And very few people realize that in the articles of impeachment against Richard Nixon, the fourth article was actually for the secret bombing of Cambodia. And as a matter of political will in Washington, that charge was allowed to kind of atrophy and fall away, and never really made it to the sort of final charges and final claims that were made against Nixon, who, of course, then was pardoned, and all of it got washed away.

But certainly not forgotten to Cambodia is that that secret bombing began the disruption of Cambodian life. It embroiled Cambodia in a war that many would argue had had no role in prior thereto. It was a neutral country. And bombing a neutral country is, among other things, a violation of international law. And on the domestic level, of course, it’s a violation of Congress’s right to declare war. And they sort of subverted that by secretly bombing Cambodia. That’s Cambodia. I’m sorry it’s not a very short answer. These subjects are even hard for me to try to keep all the pieces in.

In Chile, very simple. A left-wing leader, Salvador Allende, was gaining ground in Chile, and the CIA and a number of U.S. business interests were perturbed by that. He had announced he was going to nationalize businesses in Chile. That was a threat to copper interests in the United States and to Pepsi-Cola in the United States, both of whom put pressure on the Nixon administration, in the person of Henry Kissinger, to do something. And “do something” meant begin what became known as Track II, a covert action policy, to overthrow and — to stop Allende from coming to power, and, if that failed, to then find ways to foment a military coup and overthrow him.

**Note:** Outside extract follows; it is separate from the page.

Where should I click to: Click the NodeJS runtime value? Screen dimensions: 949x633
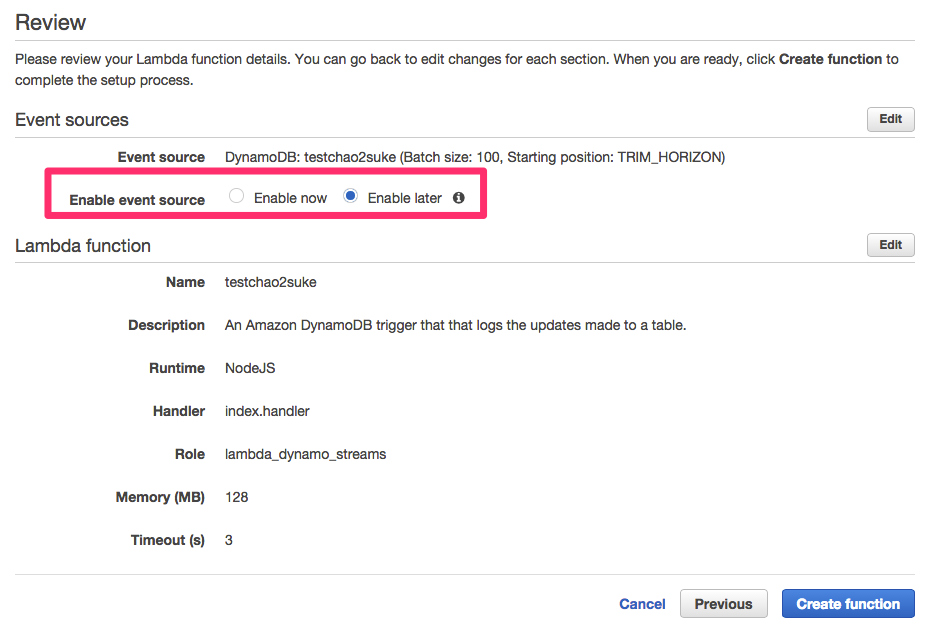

What happened was that a single man — you know, it all comes back to people. And one general, General Schneider, who was not even friendly to the left-wing candidate, Salvador Allende, or even to the appointed elected President Salvador Allende, he was just a relatively moderate to right-wing military figure, but he was an absolutist about his role as chief of staff. And he said, “I’m not going to allow a military coup. I’ve heard murmurings of it. And my military will uphold the Constitution, and that means they’ll uphold the election of Salvador Allende.” He objected to Track II, which was the CIA covert policy overseen by Kissinger to overthrow Allende. And by doing that, he became the principal target of Track II, and within a matter of a month was assassinated by right-wing groups that were funded by the CIA with what now appears, through the document record, to be very clear connection to Henry Kissinger.

And it’s the stuff of a current legal case. The son of General Schneider is suing Henry Kissinger in D.C. court right now in a wrongful death suit, as well as Richard Helms, the director of the CIA, who’s also being sued. Very few people know that, which I’m always kind of amazed about. The suit was announced on September 11th of last year, which allowed it to fade into the back pages of — if even, of many papers. But that lawsuit symbolizes, really, 30 years later now, an effort to come to justice in the matter of the assassination of General Schneider, the head of a military in a democratically elected presidency of an ally of the United States. It’s a remarkable disruption of a democratic process.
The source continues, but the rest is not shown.